Task goal
Render everything from the line containing "The image size is (2576, 700). Describe" down to the line containing "coordinates (1571, 633)." as a Markdown table with the columns Row and Line, numbering each row and leaving out blank lines.

>> BEGIN Raw data

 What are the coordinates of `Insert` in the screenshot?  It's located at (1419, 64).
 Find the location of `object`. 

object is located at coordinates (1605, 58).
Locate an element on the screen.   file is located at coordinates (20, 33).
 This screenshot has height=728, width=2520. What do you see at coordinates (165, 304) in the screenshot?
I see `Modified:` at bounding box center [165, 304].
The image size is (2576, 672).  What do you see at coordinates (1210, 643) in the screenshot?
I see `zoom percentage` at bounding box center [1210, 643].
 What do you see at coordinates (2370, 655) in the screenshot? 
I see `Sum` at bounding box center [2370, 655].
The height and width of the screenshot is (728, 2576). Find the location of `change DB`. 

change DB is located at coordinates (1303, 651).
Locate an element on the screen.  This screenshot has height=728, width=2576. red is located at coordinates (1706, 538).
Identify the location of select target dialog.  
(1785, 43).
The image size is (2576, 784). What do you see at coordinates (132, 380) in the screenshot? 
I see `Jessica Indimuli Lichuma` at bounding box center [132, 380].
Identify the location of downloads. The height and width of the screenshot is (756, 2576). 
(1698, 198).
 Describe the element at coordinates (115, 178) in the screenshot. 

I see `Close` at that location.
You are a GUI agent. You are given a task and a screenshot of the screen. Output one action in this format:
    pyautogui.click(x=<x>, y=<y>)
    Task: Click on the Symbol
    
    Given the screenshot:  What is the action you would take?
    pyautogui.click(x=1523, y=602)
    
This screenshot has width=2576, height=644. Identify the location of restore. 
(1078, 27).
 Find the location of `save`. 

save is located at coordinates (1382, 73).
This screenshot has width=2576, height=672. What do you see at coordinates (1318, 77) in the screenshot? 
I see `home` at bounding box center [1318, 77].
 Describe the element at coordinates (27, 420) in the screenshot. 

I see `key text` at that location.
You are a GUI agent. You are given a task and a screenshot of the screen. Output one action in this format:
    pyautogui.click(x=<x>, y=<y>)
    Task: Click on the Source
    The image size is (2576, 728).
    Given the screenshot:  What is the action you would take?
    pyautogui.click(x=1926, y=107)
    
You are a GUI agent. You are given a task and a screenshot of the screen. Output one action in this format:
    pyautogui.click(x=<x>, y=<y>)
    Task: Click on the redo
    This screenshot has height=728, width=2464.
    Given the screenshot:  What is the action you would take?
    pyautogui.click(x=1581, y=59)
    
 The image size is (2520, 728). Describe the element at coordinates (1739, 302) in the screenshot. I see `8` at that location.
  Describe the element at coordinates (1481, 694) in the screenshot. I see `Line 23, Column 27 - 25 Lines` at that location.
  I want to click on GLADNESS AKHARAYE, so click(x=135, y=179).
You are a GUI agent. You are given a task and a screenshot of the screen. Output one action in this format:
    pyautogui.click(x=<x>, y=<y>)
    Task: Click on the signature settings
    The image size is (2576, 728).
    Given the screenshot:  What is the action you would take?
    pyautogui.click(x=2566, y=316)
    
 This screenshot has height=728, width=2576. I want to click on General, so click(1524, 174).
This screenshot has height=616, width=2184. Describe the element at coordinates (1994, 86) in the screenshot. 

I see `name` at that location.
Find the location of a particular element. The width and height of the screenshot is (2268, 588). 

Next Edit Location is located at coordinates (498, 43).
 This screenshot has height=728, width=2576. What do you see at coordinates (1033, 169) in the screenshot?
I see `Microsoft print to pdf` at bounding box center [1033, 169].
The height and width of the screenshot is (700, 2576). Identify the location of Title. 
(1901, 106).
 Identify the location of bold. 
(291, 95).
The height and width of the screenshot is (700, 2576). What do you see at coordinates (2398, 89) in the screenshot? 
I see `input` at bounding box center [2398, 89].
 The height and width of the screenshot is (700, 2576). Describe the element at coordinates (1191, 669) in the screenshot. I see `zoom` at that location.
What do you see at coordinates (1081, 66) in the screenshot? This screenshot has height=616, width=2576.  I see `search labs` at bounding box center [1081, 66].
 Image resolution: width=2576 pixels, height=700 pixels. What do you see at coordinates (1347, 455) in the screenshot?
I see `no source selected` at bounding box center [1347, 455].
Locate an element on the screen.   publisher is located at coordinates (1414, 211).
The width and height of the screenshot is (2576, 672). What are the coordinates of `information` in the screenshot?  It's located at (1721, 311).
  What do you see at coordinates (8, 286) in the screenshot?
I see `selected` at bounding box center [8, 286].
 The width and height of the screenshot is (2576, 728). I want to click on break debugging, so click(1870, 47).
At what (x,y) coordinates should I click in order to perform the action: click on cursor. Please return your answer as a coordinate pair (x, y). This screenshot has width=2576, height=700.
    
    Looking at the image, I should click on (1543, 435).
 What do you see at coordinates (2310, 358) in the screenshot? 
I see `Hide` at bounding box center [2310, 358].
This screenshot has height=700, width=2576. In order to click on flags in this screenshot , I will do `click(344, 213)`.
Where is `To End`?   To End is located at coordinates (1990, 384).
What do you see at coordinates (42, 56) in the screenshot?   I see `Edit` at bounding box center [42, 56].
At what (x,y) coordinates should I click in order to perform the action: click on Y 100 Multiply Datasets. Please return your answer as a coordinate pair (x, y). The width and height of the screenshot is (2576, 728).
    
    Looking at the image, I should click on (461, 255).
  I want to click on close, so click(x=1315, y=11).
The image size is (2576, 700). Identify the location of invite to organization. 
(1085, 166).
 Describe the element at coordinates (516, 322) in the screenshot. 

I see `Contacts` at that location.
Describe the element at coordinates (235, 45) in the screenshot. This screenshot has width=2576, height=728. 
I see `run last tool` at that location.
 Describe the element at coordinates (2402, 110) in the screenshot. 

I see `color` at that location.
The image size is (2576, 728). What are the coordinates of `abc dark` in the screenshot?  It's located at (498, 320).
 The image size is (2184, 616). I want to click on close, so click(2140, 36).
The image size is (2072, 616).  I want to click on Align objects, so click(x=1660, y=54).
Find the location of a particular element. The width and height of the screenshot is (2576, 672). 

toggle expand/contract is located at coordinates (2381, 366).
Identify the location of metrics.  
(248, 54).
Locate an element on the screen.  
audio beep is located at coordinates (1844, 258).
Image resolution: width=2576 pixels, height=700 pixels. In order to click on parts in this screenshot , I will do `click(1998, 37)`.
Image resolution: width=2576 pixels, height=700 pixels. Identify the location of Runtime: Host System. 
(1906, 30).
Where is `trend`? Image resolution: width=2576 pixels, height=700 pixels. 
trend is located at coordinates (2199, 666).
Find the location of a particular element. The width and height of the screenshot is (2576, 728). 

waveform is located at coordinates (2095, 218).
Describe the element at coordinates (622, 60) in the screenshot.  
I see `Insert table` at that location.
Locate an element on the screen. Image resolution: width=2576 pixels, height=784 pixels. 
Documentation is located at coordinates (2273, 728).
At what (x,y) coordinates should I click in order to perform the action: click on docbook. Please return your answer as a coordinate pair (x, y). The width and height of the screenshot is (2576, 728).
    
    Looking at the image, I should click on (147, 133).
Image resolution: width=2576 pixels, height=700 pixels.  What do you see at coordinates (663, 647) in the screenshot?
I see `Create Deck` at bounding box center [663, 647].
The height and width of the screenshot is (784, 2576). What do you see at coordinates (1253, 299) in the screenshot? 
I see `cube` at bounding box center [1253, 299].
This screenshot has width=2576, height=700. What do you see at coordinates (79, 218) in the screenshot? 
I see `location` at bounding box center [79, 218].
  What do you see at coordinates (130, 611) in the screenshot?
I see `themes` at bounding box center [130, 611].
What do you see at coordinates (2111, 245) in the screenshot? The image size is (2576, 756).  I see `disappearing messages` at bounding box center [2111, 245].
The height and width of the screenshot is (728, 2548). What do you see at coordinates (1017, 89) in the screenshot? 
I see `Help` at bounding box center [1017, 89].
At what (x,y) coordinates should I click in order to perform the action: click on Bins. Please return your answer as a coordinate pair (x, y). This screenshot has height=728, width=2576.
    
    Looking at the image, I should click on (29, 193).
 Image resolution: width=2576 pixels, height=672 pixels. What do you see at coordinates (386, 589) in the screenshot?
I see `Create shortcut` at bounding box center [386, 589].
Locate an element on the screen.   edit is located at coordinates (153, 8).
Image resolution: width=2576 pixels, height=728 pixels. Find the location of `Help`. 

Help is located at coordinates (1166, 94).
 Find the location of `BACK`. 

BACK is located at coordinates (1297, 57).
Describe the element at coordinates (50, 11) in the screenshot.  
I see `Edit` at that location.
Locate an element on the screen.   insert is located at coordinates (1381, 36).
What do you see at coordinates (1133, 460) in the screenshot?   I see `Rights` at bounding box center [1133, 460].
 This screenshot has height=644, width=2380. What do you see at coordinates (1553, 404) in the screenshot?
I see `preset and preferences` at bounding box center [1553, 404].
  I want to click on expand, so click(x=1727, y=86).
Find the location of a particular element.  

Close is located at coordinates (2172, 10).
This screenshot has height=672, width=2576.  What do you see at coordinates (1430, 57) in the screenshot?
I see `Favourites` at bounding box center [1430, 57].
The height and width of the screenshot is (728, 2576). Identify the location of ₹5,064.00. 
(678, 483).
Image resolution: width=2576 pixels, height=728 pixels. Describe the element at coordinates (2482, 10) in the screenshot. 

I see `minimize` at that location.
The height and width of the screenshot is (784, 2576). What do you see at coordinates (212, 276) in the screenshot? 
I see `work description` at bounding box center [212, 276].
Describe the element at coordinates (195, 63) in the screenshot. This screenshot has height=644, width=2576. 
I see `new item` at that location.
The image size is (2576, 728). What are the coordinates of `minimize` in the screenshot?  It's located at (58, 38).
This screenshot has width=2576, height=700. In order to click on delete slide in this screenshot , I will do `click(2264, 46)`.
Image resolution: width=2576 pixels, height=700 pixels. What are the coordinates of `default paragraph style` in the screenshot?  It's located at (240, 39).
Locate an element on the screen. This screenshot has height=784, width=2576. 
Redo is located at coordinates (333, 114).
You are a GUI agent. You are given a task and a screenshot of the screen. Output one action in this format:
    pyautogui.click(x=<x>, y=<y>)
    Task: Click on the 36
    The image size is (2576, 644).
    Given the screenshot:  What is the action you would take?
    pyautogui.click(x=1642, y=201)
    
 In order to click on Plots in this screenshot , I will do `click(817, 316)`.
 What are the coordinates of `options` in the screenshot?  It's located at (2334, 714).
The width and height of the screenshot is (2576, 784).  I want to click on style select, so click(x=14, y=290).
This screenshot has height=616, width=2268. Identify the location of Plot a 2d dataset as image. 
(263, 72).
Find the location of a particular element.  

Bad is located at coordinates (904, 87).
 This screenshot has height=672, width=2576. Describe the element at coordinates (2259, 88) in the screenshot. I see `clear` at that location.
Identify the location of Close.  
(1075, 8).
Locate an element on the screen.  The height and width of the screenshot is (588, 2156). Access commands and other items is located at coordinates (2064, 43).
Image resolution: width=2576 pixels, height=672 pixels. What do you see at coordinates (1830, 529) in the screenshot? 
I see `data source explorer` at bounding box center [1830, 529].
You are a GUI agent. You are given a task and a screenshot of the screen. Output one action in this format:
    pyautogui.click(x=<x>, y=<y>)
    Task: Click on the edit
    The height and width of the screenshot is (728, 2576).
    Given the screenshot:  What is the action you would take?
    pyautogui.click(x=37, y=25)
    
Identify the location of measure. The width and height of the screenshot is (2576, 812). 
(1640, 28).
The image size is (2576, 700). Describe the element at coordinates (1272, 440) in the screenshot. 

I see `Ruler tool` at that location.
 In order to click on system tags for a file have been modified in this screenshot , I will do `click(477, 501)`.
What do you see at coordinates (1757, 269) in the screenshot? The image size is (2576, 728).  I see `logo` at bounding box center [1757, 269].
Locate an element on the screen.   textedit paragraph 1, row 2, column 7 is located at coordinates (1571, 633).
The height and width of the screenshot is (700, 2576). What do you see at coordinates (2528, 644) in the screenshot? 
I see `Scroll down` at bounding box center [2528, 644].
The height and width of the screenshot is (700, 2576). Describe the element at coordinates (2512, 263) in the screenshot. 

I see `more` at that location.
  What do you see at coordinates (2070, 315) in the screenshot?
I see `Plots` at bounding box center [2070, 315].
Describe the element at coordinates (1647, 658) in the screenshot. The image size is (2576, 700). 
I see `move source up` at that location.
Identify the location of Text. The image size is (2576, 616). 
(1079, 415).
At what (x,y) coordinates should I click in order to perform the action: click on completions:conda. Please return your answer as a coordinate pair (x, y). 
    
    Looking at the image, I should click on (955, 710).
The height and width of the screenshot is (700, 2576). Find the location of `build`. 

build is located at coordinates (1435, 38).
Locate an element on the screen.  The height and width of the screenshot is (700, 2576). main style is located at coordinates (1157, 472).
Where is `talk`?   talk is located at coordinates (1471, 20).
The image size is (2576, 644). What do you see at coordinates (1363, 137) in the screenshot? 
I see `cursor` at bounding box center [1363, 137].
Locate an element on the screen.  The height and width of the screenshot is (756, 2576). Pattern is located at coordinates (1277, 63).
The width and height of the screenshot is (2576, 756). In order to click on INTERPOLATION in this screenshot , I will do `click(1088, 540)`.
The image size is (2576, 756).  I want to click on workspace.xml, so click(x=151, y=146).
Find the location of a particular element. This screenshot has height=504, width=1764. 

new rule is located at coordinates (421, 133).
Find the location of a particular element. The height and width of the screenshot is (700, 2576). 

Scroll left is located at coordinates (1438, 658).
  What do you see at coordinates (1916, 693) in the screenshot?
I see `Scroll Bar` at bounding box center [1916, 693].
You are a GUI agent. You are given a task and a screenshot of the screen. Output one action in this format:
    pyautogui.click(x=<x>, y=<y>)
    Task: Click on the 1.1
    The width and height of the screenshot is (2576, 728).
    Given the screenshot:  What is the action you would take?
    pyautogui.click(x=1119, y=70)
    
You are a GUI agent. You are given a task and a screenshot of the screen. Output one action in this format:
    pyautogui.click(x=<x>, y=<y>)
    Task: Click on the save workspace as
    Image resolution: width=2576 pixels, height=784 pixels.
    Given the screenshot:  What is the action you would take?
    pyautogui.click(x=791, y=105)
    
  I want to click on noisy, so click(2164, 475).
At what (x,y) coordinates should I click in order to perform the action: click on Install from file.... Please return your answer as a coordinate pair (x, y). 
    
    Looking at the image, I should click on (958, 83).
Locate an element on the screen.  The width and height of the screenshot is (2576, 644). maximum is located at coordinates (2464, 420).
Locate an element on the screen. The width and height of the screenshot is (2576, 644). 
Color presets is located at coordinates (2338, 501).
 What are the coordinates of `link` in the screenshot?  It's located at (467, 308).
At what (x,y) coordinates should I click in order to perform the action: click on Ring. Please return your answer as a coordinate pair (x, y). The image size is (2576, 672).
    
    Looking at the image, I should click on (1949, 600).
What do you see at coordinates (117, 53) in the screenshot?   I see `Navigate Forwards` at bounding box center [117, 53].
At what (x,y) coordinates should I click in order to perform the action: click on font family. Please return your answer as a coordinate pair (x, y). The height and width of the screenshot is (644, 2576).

>> END Raw data

Completed task
| Row | Line |
|---|---|
| 1 | The image size is (2576, 700). Describe the element at coordinates (1272, 440) in the screenshot.  |
| 2 | I see `Ruler tool` at that location. |
| 3 |  In order to click on system tags for a file have been modified in this screenshot , I will do `click(477, 501)`. |
| 4 | What do you see at coordinates (1757, 269) in the screenshot? The image size is (2576, 728).  I see `logo` at bounding box center [1757, 269]. |
| 5 | Locate an element on the screen.   textedit paragraph 1, row 2, column 7 is located at coordinates (1571, 633). |